## TEXT SEGMENT
-- START --

Determine your budget 
Every decision you make flows from your budget, from how much to spend on flooring to how fancy you want your bathroom fixtures to be.

Decide how you want to use the space 
Will it be an extra bedroom and bath, a family room, or a children's playroom? The function will help inform many of the finishes you choose. For example, a children's playroom may benefit from a hardwood floor partially covered by a large rug. How elaborate do you want the bathroom to be? If you are transforming a space into a master suite, the bathroom should have double vanities and a glass enclosure for the shower, which should have extra wall and overhead showerheads.

Gather the right professionals 
Several professionals are involved in an addition project. They include:

Architect
Carpenter and/or drywall contractor
Flooring contractor
Licensed electrician
HVAC specialist
Licensed plumber
Window supplier/installer

As project manager, you coordinate the work, schedule, and budget. Jobs need to be completed in a particular order. Follow this general timeline:

Prepare the floor
Check the condition of the existing subfloor and floor joists. If you are finishing a basement, you must inspect the condition of its floor. Most basements have poured concrete floors, and sometimes they slope steeply for drainage purposes. If that's the case, the floor must be leveled before proceeding with the work. A handyperson or contractor should pour a thin concrete overlay to level it. Be sure that access to any existing floor drains is maintained! Drains need to stay functional in case of basement flooding. Check with a plumber to find out if you will be required to periodically pour water in them to prevent sewer gas from building up.

Install any necessary HVAC systems 
Ductwork is cumbersome. In basements, where ceiling height is always a consideration, soffits may be required to cover up any vents running overhead, which can lower the ceiling. Basements are usually cool and may not require air-conditioning systems. They do require heating, however. Be sure the HVAC specialist locates supply ducts near outside walls. Install return air ducts on interior walls or ceilings away from the supply ducts. The idea is to "draw" air across the room. Particular attention must be paid to ventilating, heating, and cooling attic rooms.

Install plumbing
You can solve plumbing issues in other parts of your house at this time, too, if necessary. If the existing drain stacks in the house are made from PVC, they need to be wrapped with insulation to minimize sound transmission. Cold-water lines may need to be insulated if you have had problems in the past with condensation, because it may drip onto your new ceiling. Have the plumber rough in bathroom plumbing so he or she can come back later to install the fixtures. Rough plumbing is all the plumbing components that need to be installed before the finish tradespeople (drywall contractor, painter, and so on) come in to do their jobs, including the waste and supply water lines that are in the walls or framing of the building. Ask the plumber to use ½-inch or 1-inch lines instead of the more common ¼-inch lines in the bathroom for extra water pressure.

-- END --

## COLLECTED MATERIAL
-- START --

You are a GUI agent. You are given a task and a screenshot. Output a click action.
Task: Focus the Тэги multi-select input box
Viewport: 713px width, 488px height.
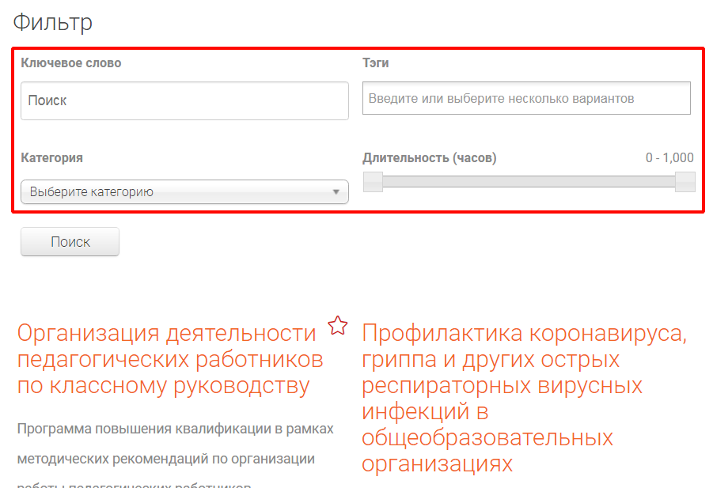(x=526, y=99)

-- END --

Please copy the home-addition guide from "Determine your budget" to "and overhead showerheads.". The material has no connection to the home-addition guide.

## REPLY TO THE EXERCISE
Determine your budget 
Every decision you make flows from your budget, from how much to spend on flooring to how fancy you want your bathroom fixtures to be.

Decide how you want to use the space 
Will it be an extra bedroom and bath, a family room, or a children's playroom? The function will help inform many of the finishes you choose. For example, a children's playroom may benefit from a hardwood floor partially covered by a large rug. How elaborate do you want the bathroom to be? If you are transforming a space into a master suite, the bathroom should have double vanities and a glass enclosure for the shower, which should have extra wall and overhead showerheads.